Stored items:
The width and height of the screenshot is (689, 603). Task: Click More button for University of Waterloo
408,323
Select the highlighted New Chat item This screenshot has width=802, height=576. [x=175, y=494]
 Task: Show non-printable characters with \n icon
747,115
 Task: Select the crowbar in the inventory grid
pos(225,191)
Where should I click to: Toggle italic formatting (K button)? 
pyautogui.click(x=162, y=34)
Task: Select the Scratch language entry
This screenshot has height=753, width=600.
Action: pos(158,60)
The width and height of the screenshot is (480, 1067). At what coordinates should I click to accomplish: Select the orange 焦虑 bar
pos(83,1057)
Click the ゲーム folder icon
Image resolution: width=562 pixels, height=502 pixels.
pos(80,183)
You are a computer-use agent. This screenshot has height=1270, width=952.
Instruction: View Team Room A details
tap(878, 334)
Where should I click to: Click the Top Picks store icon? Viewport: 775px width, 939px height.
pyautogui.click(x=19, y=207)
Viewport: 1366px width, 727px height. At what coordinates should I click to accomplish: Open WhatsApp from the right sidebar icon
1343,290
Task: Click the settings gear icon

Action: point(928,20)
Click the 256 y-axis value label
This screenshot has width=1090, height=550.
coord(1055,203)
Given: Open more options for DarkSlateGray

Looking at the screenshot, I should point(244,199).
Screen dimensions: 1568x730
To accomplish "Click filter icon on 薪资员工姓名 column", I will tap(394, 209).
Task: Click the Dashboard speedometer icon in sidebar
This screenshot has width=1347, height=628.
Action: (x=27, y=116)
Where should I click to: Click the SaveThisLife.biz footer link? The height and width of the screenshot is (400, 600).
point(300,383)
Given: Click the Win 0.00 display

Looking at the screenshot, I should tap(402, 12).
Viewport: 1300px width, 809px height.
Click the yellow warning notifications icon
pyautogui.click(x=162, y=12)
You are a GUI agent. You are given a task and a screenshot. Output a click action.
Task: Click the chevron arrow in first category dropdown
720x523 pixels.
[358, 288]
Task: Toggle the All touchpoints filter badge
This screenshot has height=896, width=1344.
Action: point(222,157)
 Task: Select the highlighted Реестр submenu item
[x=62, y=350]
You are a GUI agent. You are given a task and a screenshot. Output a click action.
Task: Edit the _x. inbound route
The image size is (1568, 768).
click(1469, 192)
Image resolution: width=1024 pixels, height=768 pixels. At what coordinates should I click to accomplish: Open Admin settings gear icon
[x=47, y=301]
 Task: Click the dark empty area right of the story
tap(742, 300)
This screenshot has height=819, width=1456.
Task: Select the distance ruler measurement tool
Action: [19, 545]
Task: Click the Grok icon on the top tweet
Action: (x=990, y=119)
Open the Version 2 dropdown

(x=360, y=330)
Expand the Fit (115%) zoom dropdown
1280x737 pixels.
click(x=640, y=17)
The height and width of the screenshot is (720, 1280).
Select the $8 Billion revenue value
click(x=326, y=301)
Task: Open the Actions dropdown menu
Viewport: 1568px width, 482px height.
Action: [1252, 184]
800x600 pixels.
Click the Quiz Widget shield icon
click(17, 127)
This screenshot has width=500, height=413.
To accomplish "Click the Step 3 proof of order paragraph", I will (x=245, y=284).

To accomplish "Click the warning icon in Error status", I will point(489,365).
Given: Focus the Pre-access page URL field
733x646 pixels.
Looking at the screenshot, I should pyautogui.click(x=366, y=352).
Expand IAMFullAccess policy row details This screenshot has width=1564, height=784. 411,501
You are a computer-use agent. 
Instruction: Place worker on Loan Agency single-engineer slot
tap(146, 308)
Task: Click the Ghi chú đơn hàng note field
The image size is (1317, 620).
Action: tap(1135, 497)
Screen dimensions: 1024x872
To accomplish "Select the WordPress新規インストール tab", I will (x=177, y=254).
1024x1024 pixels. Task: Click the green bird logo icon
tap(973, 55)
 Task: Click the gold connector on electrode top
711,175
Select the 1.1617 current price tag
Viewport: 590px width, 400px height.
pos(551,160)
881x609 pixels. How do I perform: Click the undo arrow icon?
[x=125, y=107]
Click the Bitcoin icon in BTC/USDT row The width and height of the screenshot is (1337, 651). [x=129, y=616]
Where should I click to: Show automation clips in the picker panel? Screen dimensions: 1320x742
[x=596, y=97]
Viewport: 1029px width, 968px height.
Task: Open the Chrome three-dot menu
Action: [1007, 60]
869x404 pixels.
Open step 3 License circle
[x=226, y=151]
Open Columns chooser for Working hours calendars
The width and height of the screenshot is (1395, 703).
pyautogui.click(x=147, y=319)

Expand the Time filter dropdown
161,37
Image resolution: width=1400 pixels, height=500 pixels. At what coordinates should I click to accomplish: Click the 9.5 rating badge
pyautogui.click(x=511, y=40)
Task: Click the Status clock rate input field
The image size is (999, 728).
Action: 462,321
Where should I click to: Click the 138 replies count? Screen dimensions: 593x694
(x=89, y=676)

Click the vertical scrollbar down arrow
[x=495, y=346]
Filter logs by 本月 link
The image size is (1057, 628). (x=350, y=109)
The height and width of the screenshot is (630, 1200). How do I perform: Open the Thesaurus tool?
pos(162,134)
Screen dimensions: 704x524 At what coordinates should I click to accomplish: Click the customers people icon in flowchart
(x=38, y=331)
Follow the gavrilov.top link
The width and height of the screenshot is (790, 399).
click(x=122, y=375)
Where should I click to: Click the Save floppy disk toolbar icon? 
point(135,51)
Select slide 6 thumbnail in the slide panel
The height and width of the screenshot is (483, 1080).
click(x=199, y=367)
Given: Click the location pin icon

### What the task asks
Keeping every line exactly as it is, copy all the records.

### Output below
The width and height of the screenshot is (689, 603). Task: Click More button for University of Waterloo
408,323
Select the highlighted New Chat item This screenshot has width=802, height=576. [x=175, y=494]
 Task: Show non-printable characters with \n icon
747,115
 Task: Select the crowbar in the inventory grid
pos(225,191)
Where should I click to: Toggle italic formatting (K button)? 
pyautogui.click(x=162, y=34)
Task: Select the Scratch language entry
This screenshot has height=753, width=600.
Action: pos(158,60)
The width and height of the screenshot is (480, 1067). At what coordinates should I click to accomplish: Select the orange 焦虑 bar
pos(83,1057)
Click the ゲーム folder icon
Image resolution: width=562 pixels, height=502 pixels.
pos(80,183)
You are a computer-use agent. This screenshot has height=1270, width=952.
Instruction: View Team Room A details
tap(878, 334)
Where should I click to: Click the Top Picks store icon? Viewport: 775px width, 939px height.
pyautogui.click(x=19, y=207)
Viewport: 1366px width, 727px height. At what coordinates should I click to accomplish: Open WhatsApp from the right sidebar icon
1343,290
Task: Click the settings gear icon

Action: point(928,20)
Click the 256 y-axis value label
This screenshot has width=1090, height=550.
coord(1055,203)
Given: Open more options for DarkSlateGray

Looking at the screenshot, I should point(244,199).
Screen dimensions: 1568x730
To accomplish "Click filter icon on 薪资员工姓名 column", I will tap(394, 209).
Task: Click the Dashboard speedometer icon in sidebar
This screenshot has width=1347, height=628.
Action: (x=27, y=116)
Where should I click to: Click the SaveThisLife.biz footer link? The height and width of the screenshot is (400, 600).
point(300,383)
Given: Click the Win 0.00 display

Looking at the screenshot, I should tap(402, 12).
Viewport: 1300px width, 809px height.
Click the yellow warning notifications icon
pyautogui.click(x=162, y=12)
You are a GUI agent. You are given a task and a screenshot. Output a click action.
Task: Click the chevron arrow in first category dropdown
720x523 pixels.
[358, 288]
Task: Toggle the All touchpoints filter badge
This screenshot has height=896, width=1344.
Action: point(222,157)
 Task: Select the highlighted Реестр submenu item
[x=62, y=350]
You are a GUI agent. You are given a task and a screenshot. Output a click action.
Task: Edit the _x. inbound route
The image size is (1568, 768).
click(1469, 192)
Image resolution: width=1024 pixels, height=768 pixels. At what coordinates should I click to accomplish: Open Admin settings gear icon
[x=47, y=301]
 Task: Click the dark empty area right of the story
tap(742, 300)
This screenshot has height=819, width=1456.
Task: Select the distance ruler measurement tool
Action: [19, 545]
Task: Click the Grok icon on the top tweet
Action: (x=990, y=119)
Open the Version 2 dropdown

(x=360, y=330)
Expand the Fit (115%) zoom dropdown
1280x737 pixels.
click(x=640, y=17)
The height and width of the screenshot is (720, 1280).
Select the $8 Billion revenue value
click(x=326, y=301)
Task: Open the Actions dropdown menu
Viewport: 1568px width, 482px height.
Action: [1252, 184]
800x600 pixels.
Click the Quiz Widget shield icon
click(17, 127)
This screenshot has width=500, height=413.
To accomplish "Click the Step 3 proof of order paragraph", I will (x=245, y=284).

To accomplish "Click the warning icon in Error status", I will point(489,365).
Given: Focus the Pre-access page URL field
733x646 pixels.
Looking at the screenshot, I should pyautogui.click(x=366, y=352).
Expand IAMFullAccess policy row details This screenshot has width=1564, height=784. 411,501
You are a computer-use agent. 
Instruction: Place worker on Loan Agency single-engineer slot
tap(146, 308)
Task: Click the Ghi chú đơn hàng note field
The image size is (1317, 620).
Action: tap(1135, 497)
Screen dimensions: 1024x872
To accomplish "Select the WordPress新規インストール tab", I will (x=177, y=254).
1024x1024 pixels. Task: Click the green bird logo icon
tap(973, 55)
 Task: Click the gold connector on electrode top
711,175
Select the 1.1617 current price tag
Viewport: 590px width, 400px height.
pos(551,160)
881x609 pixels. How do I perform: Click the undo arrow icon?
[x=125, y=107]
Click the Bitcoin icon in BTC/USDT row The width and height of the screenshot is (1337, 651). [x=129, y=616]
Where should I click to: Show automation clips in the picker panel? Screen dimensions: 1320x742
[x=596, y=97]
Viewport: 1029px width, 968px height.
Task: Open the Chrome three-dot menu
Action: [1007, 60]
869x404 pixels.
Open step 3 License circle
[x=226, y=151]
Open Columns chooser for Working hours calendars
The width and height of the screenshot is (1395, 703).
pyautogui.click(x=147, y=319)

Expand the Time filter dropdown
161,37
Image resolution: width=1400 pixels, height=500 pixels. At what coordinates should I click to accomplish: Click the 9.5 rating badge
pyautogui.click(x=511, y=40)
Task: Click the Status clock rate input field
The image size is (999, 728).
Action: 462,321
Where should I click to: Click the 138 replies count? Screen dimensions: 593x694
(x=89, y=676)

Click the vertical scrollbar down arrow
[x=495, y=346]
Filter logs by 本月 link
The image size is (1057, 628). (x=350, y=109)
The height and width of the screenshot is (630, 1200). How do I perform: Open the Thesaurus tool?
pos(162,134)
Screen dimensions: 704x524 At what coordinates should I click to accomplish: Click the customers people icon in flowchart
(x=38, y=331)
Follow the gavrilov.top link
The width and height of the screenshot is (790, 399).
click(x=122, y=375)
Where should I click to: Click the Save floppy disk toolbar icon? 
point(135,51)
Select slide 6 thumbnail in the slide panel
The height and width of the screenshot is (483, 1080).
click(x=199, y=367)
Given: Click the location pin icon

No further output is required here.